Opinión Internacional

Cuba – después de Fidel ¿Puede sobrevivir la revolución?

Con este título, los Comités alemanes de Solidaridad con Cuba y
la Editorial Kai Homilius presentaron en Berlín el libro respectivo
sobre la interrogante de Fidel, acerca de la reversibilidad de la
Revolución Cubana. Los comités deseaban este título, porque dicen que
«esta es la pregunta que preocupa a la gente». Sin embargo, según el
contexto nacional el título varía. En Venezuela, por ejemplo, la obra
se llama:
«Cuba y el socialismo del siglo XXI».

¿Existe alguna diferencia entre los contenidos de las ediciones
de España, México, Ecuador, Alemania, Venezuela y Argentina? No, todas
incluyen el discurso de Fidel en la Universidad de La Habana, del 17
de noviembre del 2005, el discurso del canciller Felipe Pérez Roque en
la Asamblea del Poder Popular, en diciembre del 2005, y varios ensayos
míos como contribución al debate al que había invitado Fidel.

Alrededor de 250 personas estuvieron presentes, incluyendo
representantes de las embajadas de Cuba y Venezuela, ante esta primera
edición de cuatro mil ejemplares. Sin embargo, será el 20 de mayo, en
la reunión anual de los comités de solidaridad en Berlín, que se
discuta a fondo la problemática abordada en el libro, debido a que la
mayoría del auditorio aun no conocía los textos.

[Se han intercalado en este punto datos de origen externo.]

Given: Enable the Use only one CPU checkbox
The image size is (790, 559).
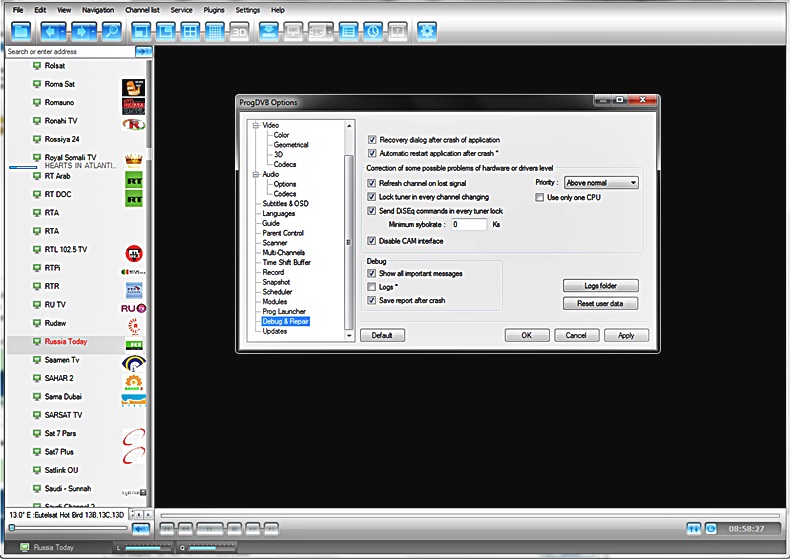Looking at the screenshot, I should tap(541, 198).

El impacto de la advertencia de Fidel de que, después de su
muerte, la Revolución Cubana podría seguir por errores propios el
destino de la RDA o de la Unión Soviética, se debía a varios
factores. 1. La presentación se efectuó en el espacio físico que
abarcaba la capital de la Alemania socialista (RDA), Berlín. 2. Muchos
de los participantes eran socialistas de la ex-RDA, que apoyan a los
comités de solidaridad con Cuba y Venezuela e, igualmente, muchos de
los jóvenes han estado en la isla recientemente. 3. Durante los
últimos tres años se han elaborado excelentes análisis sobre las
causas de la caída de la URSS y de la RDA, de tal manera que los
paralelismos en la evolución de la crisis del socialismo histórico
caribeño y europeo aparecen con mucha fuerza.

En uno de estos análisis se cita a Boris Kowal, Vicedirector del
Instituto del Movimiento Obrero Internacional de la Academia de
Ciencias de la Unión Soviética, quien comentó en una conversación
confidencial en 1982 en Berlín, es decir, unos ocho años antes del
colapso de la URSS, la situación en los países del socialismo europeo
de la siguiente manera.

«Los científicos no pueden discutir abiertamente los problemas; su
tarea consiste en ejecutar, justificar y fundamentar las
directrices… Pensar en alternativas, que sería muy necesario, no
interesa a los líderes políticos… Si se seguiría a la necesidad,
entonces se terminaría en la disidencia. Una tercera posibilidad no
existe… La propaganda ya no encuentra eco en la gente, y menos en la
juventud… La creciente religiosidad no es siempre la búsqueda de
Dios, sino una fuga de la realidad… o simplemente resignación.»
Las fuerzas de la sociedad soviética pueden dividirse «en tres
grupos: 1. Los líderes esquemáticos que inflexiblemente mantienen su
curso, gobernando fuera de la realidad; 2. El estrato de los
intelectuales críticos del Partido, quienes buscan salidas y
soluciones, pero son limitados y que tienen que observar sin
posibilidad de cambios, como la situación empeora; 3. La mayoría
disidente o resignada del pueblo que se escapa cada vez más del
control oficial y anda por sus propios caminos. Esto incluye a la masa
de los intelectuales.»
Todos estos problemas son la causa, de que «en los últimos años no
haya habido literatura científica destacada en la filosofía y en otros
sectores de las ciencias sociales de la Unión Soviética.»
En el análisis del factor subjetivo de la implosión socialista
europea la conclusión es que la dirección del Partido-Estado era
incapaz de garantizarle «un futuro al orden soviético, debido a que
ella misma ya no era socialista», a raíz del stalinismo, la
desestalinización a medias de Chruchtchev y la reestalinización de la
URSS por Breshnev, desde 1964.

Esta última afirmación no sería válida para la Cuba de hoy. Nadie
puede dudar que Fidel y Raúl quieran al socialismo revolucionario,
verdaderamente. La pregunta es, si en su ausencia se tendrá la fuerza
y la visión estratégica para lograr su imposición.